Surgical site infections (SSIs) are one of the most challenging complications of surgery, for patients and surgeons alike. For that reason, it is interesting to note that in this recent experience, reported by Gelijns et al. (1) in this issue of the Journal, of more than 5,000 patients who underwent various cardiac surgeries including cardiac transplantation, SSIs played only a minor role (1). The majority of infections observed were pneumonia, bloodstream infections, and C. difficile colitis, which accounted for 79% of all major post-operative infections. Although we should not underestimate the importance of SSIs, the continued improvements in care delivery in recent years have had a significant impact on patients undergoing cardiac surgery.
Historically, institutions and surgeons assessed and reported only on their individual outcomes to improve their practice, as well as to reassure themselves and their patients about their quality of care. Over the last 20 years, cardiothoracic societies have been on the forefront to collect national data on cardiac surgery and its outcomes. Now, these data are available in the public domain. For that purpose, national societies such as the Society of Thoracic Surgeons and the Society for Cardiothoracic Surgery have developed databases in which surgical outcomes of their members are collected in standardized fashion, with the aim of covering the national activity for their specialty. These data have been used to create benchmarks and to identify areas of care, which could benefit from further improvements.
In numerous countries, including the United States and United Kingdom, we are entering an interesting next phase in that, outcomes after cardiac surgery—which include immediate and mid-term follow-up—will be directly correlated to reimbursement. In the United Kingdom, this is known as “Payment by Results” (PbR). In the United States, the Centers of Medicare and Medicaid Services (CMS) decided to withhold reimbursement for care relating to post-operative complications including SSIs, mediastinitis after coronary artery bypass grafting, urinary tract infections, and intravenous catheter-associated infections. For this reason alone, it is vital to know more about the incidence and associated risk factors for certain complications in a normal cohort of patients undergoing cardiac surgery today. The findings by Gelijns et al. (1) will hopefully influence healthcare providers when building new policies. Previous reports generally focused more on specific types of surgical procedures and reported on in-hospital or 30-day results. Gelijns et al. (1) provide vital information on a diverse cohort of patients undergoing cardiac surgery and include not only early but also mid-term outcomes up to 65 days after surgery. This astute approach has led to the finding that 45% of all post-operative infections occur after discharge. While this is important for the patients' recovery, it also has significant economic implications as it leads to readmissions and delayed rehabilitation of patients.

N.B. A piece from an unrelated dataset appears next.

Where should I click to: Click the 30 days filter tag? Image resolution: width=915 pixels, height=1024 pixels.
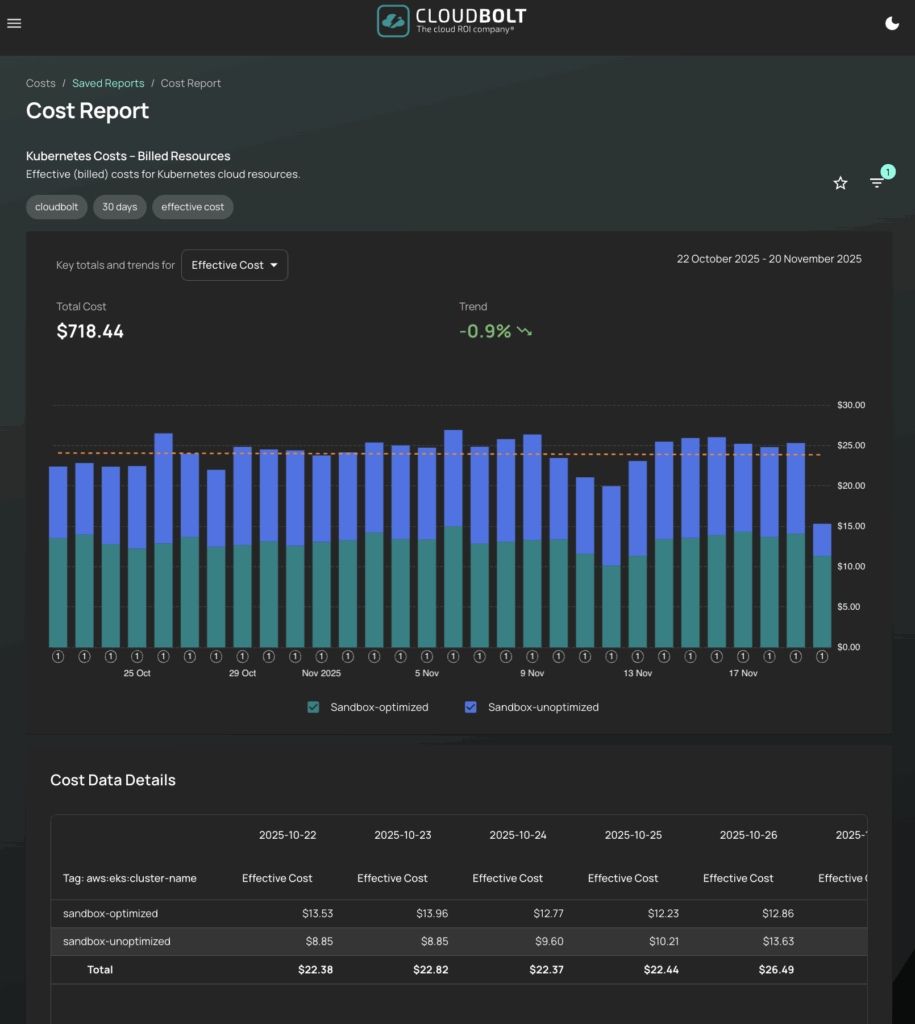click(119, 207)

When it comes to reimbursement and penalties of complications, it is of tremendous importance to distinguish between post-operative complications as a result of individual patient or surgical characteristics and those due to quality of care. In this investigation, the authors identify baseline patient demographics such as chronic lung disease, heart failure, and elevated creatinine as predictors of post-operative infections, while previously known characteristics such as obesity, diabetes, and urgent surgery did not play a role. Given that surgeons and institutions cannot influence the risk profile of individual patients, healthcare providers should not scrutinize treatment of these individuals by the same financial penalties introduced for patients without a high-risk profile for cardiac surgery.
Alternatively, healthcare providers can expect a high standard of care, which is known to reduce complications such as infections. The authors provide important information on which medical practices reduce infectious complications after cardiac surgery. Perioperative prophylaxis using second-generation cephalosporins proved to be of prophylactic value in North America, but it should not be given for more than 48 h after surgery. In addition, post-operative hyperglycemia is identified as a significant risk factor for infections. While it is well known that post-operative normoglycemia improves patient outcome (2), it raises the question why diabetes mellitus was not a risk factor. It would be interesting to see if the subgroup of diabetic mellitus patients who are insulin dependent were found to be at higher risk for post-operative infections. However, these findings may support the CMS decision to introduce performance measures such as choice and timing of antibiotics, control of early post-operative blood glucose level, and appropriate surgical site hair removal into their reimbursement scheme.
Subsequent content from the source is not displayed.